Anti-tumor activities of RO5126766 and FDG-PET imaging results in human colon carcinoma xenografts in Balb nu/nu mice. Mice bearing (a) COLO320DM (wt) (b) HCT116 (K-ras) and (c) COLO205 (B-raf) mutant tumor xenografts were orally administered once daily for 9 days with vehicle, 0.1, 0.3 or 1.0 mg/kg of RO5126766. The tumor sizes are mean ± SD (n = 10). Error bars = standard error, **p < 0.01. FDG-PET imaging was performed at baseline (day 0) and day 3 after the treatment with RO5126766 in (d) COLO320DM (wt) (only high dose) (e) HCT116 (K-ras) and (f) COLO205 (B-raf). The SUVmax values are mean ± SE (n = 6). *p < 0.05, **p < 0.01. Representative PET images (coronal sections) of (g) COLO320DM (wt) (h) HCT116 (K-ras) and (i) COLO205 (B-raf) tumors on days 0 (baseline) and 3 of the treatment with RO5126766, 1 mg/kg. Tumors are shown in the boxed areas, twofold magnifications. All images scaled to the same color scale.

[18 F]FDG uptake was measured in tumors of mice treated with RO5126766 at 0.1, 0.3 or 1.0 mg/kg versus vehicle from day 0 (baseline) to day 3. PET imaging revealed no significant effect on [18 F]FDG uptake in COLO320DM tumors during the treatment (Figure 2d). In contrast, RO5126766 treatment HCT116 (K-ras) tumors demonstrated significant decrease in metabolic activity on day 3, compared to day 0 (p < 0.05 at 0.3- and 1.0 mg/kg doses and vehicle (p < 0.01). No significant effect was observed in the 0.1 mg/kg dosing group (Figure 2e). Despite the low basal [18 F]FDG-uptake in COLO205 tumor xenografts, we could detect inhibition by RO5126766 at both 0.3 mg/kg (p < 0.05) and 1.0 mg/kg (p < 0.05) doses. Representative coronal PET images in Figure 2g-i demonstrate the FDG uptake observed in COLO320DM (wt) tumors, HCT116 (K-ras) and COLO205 (B-raf), respectively, at days 0 and 3 of treatment with vehicle versus RO5126766 (only 1.0 mg/kg dose shown).

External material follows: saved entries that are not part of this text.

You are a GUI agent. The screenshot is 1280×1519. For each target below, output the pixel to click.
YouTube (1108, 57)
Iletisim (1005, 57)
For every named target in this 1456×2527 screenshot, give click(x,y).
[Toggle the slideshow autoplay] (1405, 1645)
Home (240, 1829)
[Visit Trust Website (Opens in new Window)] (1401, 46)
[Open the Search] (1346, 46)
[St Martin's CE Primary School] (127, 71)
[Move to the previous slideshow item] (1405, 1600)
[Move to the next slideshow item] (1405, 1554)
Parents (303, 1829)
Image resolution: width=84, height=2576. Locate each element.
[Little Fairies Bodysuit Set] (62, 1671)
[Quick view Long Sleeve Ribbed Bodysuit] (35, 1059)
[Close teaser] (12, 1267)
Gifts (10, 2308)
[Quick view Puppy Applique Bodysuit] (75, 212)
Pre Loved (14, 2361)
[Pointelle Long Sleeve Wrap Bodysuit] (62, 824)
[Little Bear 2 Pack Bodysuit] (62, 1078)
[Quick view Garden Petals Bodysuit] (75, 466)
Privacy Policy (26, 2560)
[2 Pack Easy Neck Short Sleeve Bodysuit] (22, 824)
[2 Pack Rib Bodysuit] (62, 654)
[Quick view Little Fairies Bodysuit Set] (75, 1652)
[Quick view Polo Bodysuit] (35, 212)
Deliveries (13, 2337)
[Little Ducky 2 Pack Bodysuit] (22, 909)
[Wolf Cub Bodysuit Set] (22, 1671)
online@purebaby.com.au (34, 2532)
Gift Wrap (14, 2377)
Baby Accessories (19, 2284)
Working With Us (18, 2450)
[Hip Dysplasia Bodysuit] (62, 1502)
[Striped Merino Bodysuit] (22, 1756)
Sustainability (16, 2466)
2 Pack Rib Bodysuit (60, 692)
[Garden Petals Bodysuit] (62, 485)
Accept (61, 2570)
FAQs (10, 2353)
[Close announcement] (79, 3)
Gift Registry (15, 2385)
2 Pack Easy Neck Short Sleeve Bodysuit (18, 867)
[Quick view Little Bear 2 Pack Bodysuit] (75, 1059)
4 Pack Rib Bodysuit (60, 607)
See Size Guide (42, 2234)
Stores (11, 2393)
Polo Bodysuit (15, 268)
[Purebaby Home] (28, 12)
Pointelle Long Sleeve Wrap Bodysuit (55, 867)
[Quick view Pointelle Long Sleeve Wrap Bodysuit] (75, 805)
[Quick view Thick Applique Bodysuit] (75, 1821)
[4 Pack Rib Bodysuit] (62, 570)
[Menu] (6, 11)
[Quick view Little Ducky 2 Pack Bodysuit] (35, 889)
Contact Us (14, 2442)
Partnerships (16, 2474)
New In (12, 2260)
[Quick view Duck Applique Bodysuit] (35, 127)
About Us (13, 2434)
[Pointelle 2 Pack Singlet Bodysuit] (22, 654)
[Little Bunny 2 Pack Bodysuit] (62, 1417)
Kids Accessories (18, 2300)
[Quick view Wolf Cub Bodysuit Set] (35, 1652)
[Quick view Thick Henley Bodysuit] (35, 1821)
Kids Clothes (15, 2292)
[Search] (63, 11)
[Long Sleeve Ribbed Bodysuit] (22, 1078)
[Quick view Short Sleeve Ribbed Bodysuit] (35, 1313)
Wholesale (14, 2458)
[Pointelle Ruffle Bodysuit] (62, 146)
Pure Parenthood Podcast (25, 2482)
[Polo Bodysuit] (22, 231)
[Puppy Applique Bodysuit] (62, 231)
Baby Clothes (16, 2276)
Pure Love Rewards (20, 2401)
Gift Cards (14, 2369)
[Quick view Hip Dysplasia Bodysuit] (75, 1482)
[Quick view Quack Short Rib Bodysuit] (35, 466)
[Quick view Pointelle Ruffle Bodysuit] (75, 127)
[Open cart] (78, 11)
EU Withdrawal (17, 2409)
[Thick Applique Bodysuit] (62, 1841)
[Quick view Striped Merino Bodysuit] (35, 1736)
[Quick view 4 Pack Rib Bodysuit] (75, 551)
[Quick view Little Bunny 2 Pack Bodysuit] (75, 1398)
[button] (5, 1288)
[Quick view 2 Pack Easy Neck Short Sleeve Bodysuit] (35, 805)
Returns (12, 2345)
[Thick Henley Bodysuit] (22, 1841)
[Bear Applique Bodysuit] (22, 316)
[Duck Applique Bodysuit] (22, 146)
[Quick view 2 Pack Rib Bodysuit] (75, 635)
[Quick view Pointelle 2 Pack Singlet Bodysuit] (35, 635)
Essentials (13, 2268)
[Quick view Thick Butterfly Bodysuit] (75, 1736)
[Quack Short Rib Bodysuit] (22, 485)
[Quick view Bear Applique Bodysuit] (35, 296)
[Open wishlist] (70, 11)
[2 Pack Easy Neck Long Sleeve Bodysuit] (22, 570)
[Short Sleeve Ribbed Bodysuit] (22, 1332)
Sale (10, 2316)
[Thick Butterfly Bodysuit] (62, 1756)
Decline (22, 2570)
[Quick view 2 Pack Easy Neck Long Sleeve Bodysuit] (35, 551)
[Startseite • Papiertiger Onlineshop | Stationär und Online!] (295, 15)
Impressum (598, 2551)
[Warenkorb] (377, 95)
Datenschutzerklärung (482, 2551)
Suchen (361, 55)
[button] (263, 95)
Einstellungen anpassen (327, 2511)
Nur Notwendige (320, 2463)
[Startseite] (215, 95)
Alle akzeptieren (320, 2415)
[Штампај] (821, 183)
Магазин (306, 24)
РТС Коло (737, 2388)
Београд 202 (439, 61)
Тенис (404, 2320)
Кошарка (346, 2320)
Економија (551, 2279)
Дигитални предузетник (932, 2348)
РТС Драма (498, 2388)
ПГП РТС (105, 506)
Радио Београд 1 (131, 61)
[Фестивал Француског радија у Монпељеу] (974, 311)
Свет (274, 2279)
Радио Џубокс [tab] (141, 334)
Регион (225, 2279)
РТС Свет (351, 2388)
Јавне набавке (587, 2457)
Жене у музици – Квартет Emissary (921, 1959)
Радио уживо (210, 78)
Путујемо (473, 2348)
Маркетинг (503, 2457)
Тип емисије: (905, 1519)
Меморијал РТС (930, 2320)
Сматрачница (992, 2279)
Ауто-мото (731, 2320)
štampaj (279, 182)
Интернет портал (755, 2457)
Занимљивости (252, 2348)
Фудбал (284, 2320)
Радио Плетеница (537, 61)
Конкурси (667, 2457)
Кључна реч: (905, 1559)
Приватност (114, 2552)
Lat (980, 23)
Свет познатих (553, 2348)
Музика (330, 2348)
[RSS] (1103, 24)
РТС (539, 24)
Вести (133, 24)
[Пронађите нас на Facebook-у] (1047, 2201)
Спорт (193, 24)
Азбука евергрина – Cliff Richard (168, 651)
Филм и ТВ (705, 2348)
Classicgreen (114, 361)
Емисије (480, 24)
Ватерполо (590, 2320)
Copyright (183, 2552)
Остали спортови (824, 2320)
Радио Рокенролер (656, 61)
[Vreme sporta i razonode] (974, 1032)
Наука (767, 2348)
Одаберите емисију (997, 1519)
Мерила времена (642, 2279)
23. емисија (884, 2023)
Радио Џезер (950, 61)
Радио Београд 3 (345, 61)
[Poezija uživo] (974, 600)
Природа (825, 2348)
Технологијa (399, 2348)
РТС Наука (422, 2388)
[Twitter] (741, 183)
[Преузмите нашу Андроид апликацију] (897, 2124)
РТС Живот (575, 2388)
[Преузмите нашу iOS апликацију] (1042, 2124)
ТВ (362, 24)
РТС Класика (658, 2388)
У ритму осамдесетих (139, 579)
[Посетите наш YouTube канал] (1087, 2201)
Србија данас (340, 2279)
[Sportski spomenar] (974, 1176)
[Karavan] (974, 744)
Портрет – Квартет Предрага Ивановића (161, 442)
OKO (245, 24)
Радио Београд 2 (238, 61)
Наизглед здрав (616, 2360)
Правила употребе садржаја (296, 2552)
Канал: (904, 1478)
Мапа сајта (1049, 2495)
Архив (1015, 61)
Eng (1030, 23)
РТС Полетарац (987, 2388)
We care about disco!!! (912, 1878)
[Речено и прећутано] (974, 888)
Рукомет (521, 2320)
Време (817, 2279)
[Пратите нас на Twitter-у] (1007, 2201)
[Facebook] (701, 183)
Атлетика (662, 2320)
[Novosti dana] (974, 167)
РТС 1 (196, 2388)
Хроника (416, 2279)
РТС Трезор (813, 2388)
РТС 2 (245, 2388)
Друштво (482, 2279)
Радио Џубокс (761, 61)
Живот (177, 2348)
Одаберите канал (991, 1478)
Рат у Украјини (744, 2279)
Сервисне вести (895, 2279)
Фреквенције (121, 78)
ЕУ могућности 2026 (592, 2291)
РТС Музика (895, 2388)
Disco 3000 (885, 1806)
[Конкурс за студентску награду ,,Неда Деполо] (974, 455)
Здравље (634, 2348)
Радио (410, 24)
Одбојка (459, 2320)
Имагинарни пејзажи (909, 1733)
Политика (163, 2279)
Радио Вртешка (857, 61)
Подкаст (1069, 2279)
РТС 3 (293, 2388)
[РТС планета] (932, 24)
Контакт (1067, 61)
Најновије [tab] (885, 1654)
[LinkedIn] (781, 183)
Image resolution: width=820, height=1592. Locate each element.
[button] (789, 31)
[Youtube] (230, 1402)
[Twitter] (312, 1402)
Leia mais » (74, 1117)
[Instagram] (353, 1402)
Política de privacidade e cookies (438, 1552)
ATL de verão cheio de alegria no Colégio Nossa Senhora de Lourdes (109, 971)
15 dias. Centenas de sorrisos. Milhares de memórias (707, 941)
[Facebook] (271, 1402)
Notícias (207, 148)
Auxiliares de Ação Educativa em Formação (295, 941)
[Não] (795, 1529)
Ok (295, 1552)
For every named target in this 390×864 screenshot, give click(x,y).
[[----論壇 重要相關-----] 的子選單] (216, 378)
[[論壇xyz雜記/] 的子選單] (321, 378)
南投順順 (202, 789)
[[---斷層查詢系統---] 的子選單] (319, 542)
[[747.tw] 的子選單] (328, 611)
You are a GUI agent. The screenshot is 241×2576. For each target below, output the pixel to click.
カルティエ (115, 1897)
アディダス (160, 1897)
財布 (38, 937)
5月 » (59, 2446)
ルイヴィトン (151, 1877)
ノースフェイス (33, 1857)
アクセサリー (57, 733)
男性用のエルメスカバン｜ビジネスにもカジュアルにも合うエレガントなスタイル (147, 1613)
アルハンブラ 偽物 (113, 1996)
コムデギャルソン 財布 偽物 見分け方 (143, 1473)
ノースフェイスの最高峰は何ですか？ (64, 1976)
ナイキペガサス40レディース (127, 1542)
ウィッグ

The HCT116 tumors demonstrated higher basal [18 F]FDG-uptake and were usually more readily distinguished from background tissues than COLO205 tumors. Therefore, additional PET scans and ex-vivo phosphor imaging for earlier time points than day 3 and one lower dose were performed using HCT116 xenografts. Serial microPET imaging revealed significant decreases in tumor [18 F]FDG uptake as early as on day 1 after administration of 0.3 mg/kg RO5126766 (Figure 3a, representative coronal images). Maximum reductions of [18 F]FDG-uptake tumors treated with RO5126766, 0.3 mg/kg on day1, day2 and day3 were 17% (p < 0.01), 19% (p = 0.15) and 35% (p < 0.05) compared with baselines values, respectively (Figure 3b).
Figure 3

Serial FDG-PET imaging results in HCT116 ( K - ras ) tumors at early times after treatment with RO5126766, 0.3 mg/kg. (a) Coronal PET images from one mouse presenting vehicle - (upper panel) and RO5126766 treated group on days 1, 2 and 3 of treatment. Tumors are shown in the boxed area, twofold magnification. (b) Comparison of changes in [18 F]FDG uptake from baseline to day 1, day 2 and day 3 of treatment, presented as% change SUVmax value to baseline (*p < 0.05; **p < 0.01). The SUVmax values are mean + SE (n = 5).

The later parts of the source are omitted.